If RDS looks like it will suit your needs then use it. Amazon is building lots of solid tools quickly and this will ease your scalability issues if you have any.
I'm sorry, I have no idea.
Good question!
1) I would recommend going with whatever Linux variant you are most comfortable with. If you have someone who is really keen on CentOS, go with that. Once you have selected your AMI, take it and customize it by configuring how you want it. Then save that AMI as you base-layout. It will make rolling out new machines much easier and save your bacon if EC2 goes down.
2) Upgrades with EC2 can be tres cool. Instead of upgrading a live system, take your pre-configured AMI, update that and save that AMI as myAMI-1.1 (or whatever). That way, you can flip over to the new system almost instantly AND roll back to a previous version in case something breaks. You can also back-up DB instances to S3. It's cheap at about $0.10/GB/Month.
3) It depends where you are storing your DB. If you are storing it on your EC2 instance you are in trouble. The EC2 instances have no persistence storage. So if your machine crashes, you lose everything. I'm not familiar with Amazon DB system but you should also look into Elastic Block Store. It's basically an actual hard-drive you can write to. When you want to upgrade your schema, do a full DB dump to S3 and then do an upgrade of your actual schema. If something goes wrong, you can pull the previous version out of S3.
4) & 5) I have never used those so I can't help you.
What is the most commonly used Linux AMI which we can rely on for a robust deployment (There are so many Linux variants, and I am not sure which AMI is commonly used, is it Fedora, CentOS, Red Hat, SUSE ...)
How do we handle production upgrades (EAR file modifications or schema upgrades). Are there any tools which are available to handle this installation or rollback of these changes.
What kind of data backup capability is available for the database?
Should I rely on Amazon RDS for MySQL support?
How should I handle support for MongoDB?
Any Linux AMI will do the job, what you need is a JRE only. (assuming development work not required). If you need to monitor the JVM behavior then get JConsole installed.
Easiest and painless way is to SSH into the local home directory, transfer the updated class file/EAR file (depends the number of changes applied) and copy and replace into the Tomcat deployment directory, restart apache. (make sure you tested locally before upload to production).
Depends on which database you are using, if you are using MySQL then just do scheduled backup that writes to your home directory so that from time to time you could SSH in and download a copy for backup purpose.
I would not consider reply on Amazon RDS for MySQL support due to 2 reasons: MySQL is small enough and manageable, and also I would want to have total complete control of the database and why pay for more when you can do it yourself FOC?
The usage of MongoDB should be align with the purpose of your application and benefits you gain from that.

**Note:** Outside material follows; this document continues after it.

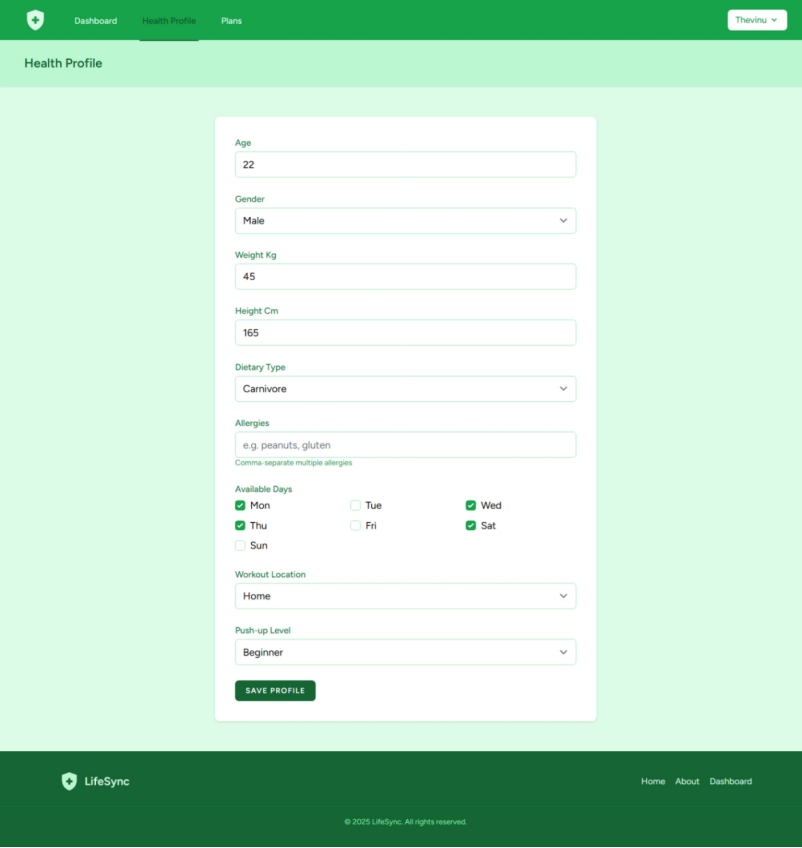Uncheck the Thu availability checkbox
The width and height of the screenshot is (802, 848).
tap(240, 525)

I would recommend you use MongoDB for static data retrieval like state, country, area etc... where MySQL to be use for transaction data only.
If you can live with deploying your Java EE application on TomEE instead of JBoss, Boxfuse does what you want.

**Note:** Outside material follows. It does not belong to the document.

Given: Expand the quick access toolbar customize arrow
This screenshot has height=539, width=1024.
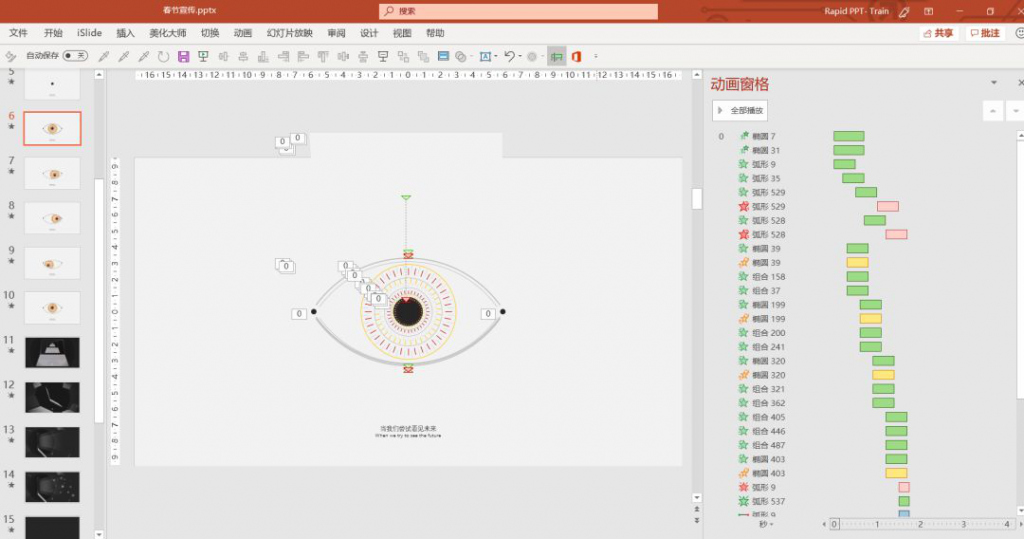Looking at the screenshot, I should 596,56.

For you Java EE application you literally only have to execute (TomEE uses war files instead of ear files):
boxfuse run my-tomee-app-1.0.war -env=prod
This will
Create AMI containing TomEE and your application ready to boot
Create an Elastic IP or ELB
Create a security group with the correct ports defined
Create an auto-scaling group
Launch your instance(s)
Any subsequent update will be done as a zero downtime blue/green deployment.